Segment Open

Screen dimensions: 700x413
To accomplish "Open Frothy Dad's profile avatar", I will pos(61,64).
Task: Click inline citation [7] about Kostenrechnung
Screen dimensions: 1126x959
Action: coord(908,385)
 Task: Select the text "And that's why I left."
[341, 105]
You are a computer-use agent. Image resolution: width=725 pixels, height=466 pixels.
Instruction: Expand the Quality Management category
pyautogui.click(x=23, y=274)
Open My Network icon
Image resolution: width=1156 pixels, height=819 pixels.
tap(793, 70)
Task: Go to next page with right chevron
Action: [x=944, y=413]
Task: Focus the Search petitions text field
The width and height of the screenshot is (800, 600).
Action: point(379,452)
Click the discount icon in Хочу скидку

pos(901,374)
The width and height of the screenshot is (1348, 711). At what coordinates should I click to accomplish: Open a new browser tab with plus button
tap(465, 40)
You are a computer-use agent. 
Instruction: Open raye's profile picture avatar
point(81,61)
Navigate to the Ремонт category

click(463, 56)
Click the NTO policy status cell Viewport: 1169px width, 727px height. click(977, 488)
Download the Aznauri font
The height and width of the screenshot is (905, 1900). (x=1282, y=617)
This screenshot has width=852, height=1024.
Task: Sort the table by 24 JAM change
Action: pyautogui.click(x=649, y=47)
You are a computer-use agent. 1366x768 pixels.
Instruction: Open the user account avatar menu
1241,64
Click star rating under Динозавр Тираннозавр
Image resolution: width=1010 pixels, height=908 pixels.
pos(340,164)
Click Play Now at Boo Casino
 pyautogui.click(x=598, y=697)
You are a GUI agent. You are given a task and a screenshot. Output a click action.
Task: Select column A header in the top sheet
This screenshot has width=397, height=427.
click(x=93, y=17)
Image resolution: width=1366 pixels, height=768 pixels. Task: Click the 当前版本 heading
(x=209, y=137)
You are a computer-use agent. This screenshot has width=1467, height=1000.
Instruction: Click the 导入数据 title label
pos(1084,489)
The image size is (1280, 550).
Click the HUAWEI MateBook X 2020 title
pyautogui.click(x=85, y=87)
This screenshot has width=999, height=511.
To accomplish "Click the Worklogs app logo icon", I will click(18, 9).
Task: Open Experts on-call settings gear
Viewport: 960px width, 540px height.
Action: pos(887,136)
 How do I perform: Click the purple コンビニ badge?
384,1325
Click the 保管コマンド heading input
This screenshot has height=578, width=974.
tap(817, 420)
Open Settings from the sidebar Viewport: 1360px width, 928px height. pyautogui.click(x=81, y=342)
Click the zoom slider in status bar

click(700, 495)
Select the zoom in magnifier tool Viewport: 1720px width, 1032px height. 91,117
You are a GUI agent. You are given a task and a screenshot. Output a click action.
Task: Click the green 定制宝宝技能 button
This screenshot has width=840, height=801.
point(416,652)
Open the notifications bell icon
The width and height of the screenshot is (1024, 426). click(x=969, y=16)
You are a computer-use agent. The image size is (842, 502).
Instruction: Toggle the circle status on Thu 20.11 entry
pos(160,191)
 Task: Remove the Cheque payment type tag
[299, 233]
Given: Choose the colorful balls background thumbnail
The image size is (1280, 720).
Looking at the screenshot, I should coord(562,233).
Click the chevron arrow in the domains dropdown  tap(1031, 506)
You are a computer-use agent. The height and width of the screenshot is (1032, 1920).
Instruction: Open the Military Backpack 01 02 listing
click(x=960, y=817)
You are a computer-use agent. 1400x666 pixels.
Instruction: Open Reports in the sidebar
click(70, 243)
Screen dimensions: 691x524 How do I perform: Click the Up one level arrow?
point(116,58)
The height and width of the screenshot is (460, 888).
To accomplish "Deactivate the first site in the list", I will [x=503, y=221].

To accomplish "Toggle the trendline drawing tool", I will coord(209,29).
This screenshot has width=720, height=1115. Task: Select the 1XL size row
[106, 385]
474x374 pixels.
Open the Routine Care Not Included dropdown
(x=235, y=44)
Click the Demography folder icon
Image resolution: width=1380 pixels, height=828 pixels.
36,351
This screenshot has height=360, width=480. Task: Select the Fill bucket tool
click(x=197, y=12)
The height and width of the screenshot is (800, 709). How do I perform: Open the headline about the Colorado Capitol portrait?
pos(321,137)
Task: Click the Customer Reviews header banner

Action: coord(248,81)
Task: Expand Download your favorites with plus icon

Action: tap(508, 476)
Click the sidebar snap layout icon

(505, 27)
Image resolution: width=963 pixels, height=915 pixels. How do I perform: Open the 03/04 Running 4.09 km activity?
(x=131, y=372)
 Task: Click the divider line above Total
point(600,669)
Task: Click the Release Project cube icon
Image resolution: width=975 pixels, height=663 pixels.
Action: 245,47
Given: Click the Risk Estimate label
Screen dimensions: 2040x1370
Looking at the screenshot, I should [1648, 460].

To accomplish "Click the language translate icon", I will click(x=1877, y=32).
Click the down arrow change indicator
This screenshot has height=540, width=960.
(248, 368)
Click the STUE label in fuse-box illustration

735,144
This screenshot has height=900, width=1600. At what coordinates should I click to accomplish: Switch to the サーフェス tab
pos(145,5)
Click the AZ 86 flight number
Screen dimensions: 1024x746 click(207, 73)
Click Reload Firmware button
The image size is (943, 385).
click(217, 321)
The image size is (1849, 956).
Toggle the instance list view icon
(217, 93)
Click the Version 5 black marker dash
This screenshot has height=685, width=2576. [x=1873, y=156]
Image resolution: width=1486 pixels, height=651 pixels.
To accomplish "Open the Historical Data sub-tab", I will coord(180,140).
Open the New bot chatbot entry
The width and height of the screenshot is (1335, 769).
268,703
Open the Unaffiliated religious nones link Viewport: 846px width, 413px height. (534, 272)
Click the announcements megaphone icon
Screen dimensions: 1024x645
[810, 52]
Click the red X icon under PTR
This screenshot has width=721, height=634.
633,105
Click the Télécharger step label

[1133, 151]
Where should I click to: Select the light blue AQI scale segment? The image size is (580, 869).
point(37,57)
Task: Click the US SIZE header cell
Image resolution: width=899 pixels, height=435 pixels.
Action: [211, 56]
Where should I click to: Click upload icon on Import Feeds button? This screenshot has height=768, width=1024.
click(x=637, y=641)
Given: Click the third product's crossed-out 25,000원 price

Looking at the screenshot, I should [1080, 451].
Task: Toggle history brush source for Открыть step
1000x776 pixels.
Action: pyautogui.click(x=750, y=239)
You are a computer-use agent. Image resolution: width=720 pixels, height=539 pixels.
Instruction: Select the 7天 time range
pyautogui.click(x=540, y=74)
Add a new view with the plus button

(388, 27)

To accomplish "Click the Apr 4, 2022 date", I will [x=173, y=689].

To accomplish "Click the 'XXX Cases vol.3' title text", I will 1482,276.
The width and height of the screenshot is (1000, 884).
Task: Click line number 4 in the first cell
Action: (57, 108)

Segment Closed

## What you will do
Of all the entries above, repeat only the lines from the line that has "The width and height of the screenshot is (800, 600)." to the line that has "Click the NTO", both lines included, exactly.

## Response
The width and height of the screenshot is (800, 600).
Action: point(379,452)
Click the discount icon in Хочу скидку

pos(901,374)
The width and height of the screenshot is (1348, 711). At what coordinates should I click to accomplish: Open a new browser tab with plus button
tap(465, 40)
You are a computer-use agent. 
Instruction: Open raye's profile picture avatar
point(81,61)
Navigate to the Ремонт category

click(463, 56)
Click the NTO policy status cell Viewport: 1169px width, 727px height. click(977, 488)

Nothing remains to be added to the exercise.